──────── DATA LISTING ────────
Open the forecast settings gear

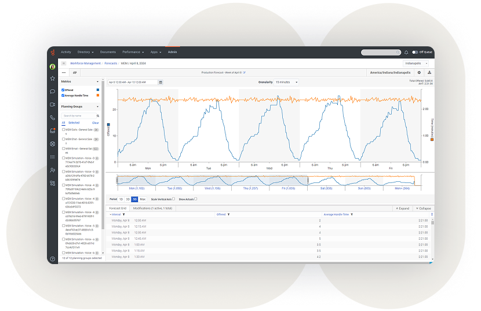(x=419, y=72)
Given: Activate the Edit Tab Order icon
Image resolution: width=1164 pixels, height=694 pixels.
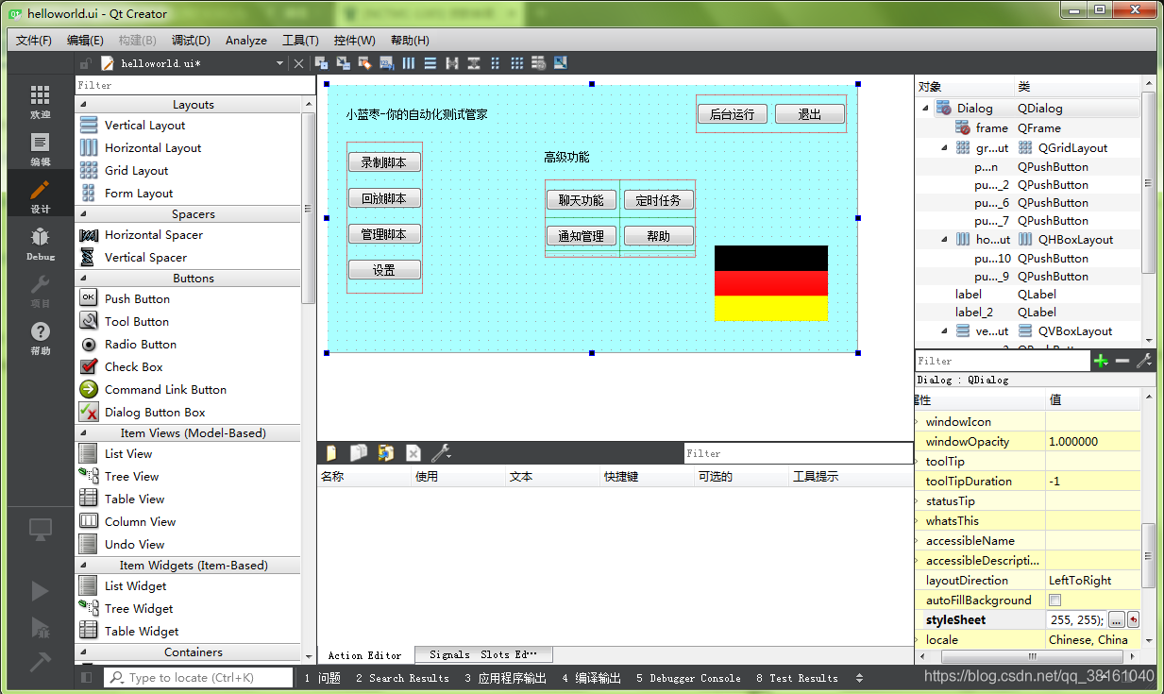Looking at the screenshot, I should (x=387, y=62).
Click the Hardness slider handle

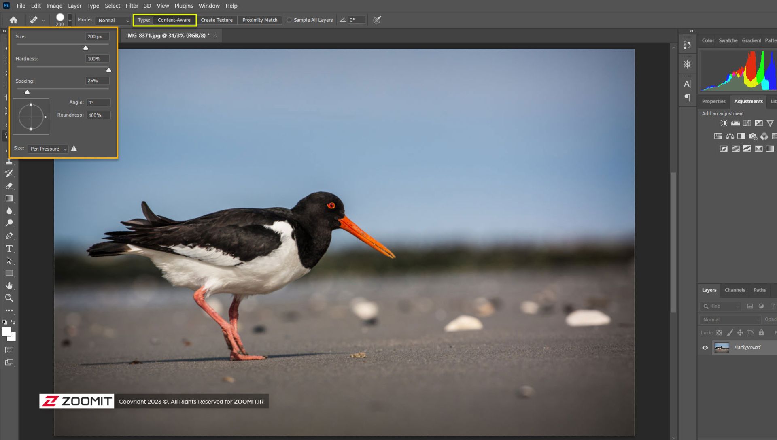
────────
▶ EXERCISE
Reproduce the text of every item above word for word, omitting the pictures.

▶ REPLY TO THE TASK
Open the forecast settings gear

(x=419, y=72)
Given: Activate the Edit Tab Order icon
Image resolution: width=1164 pixels, height=694 pixels.
Looking at the screenshot, I should (x=387, y=62).
Click the Hardness slider handle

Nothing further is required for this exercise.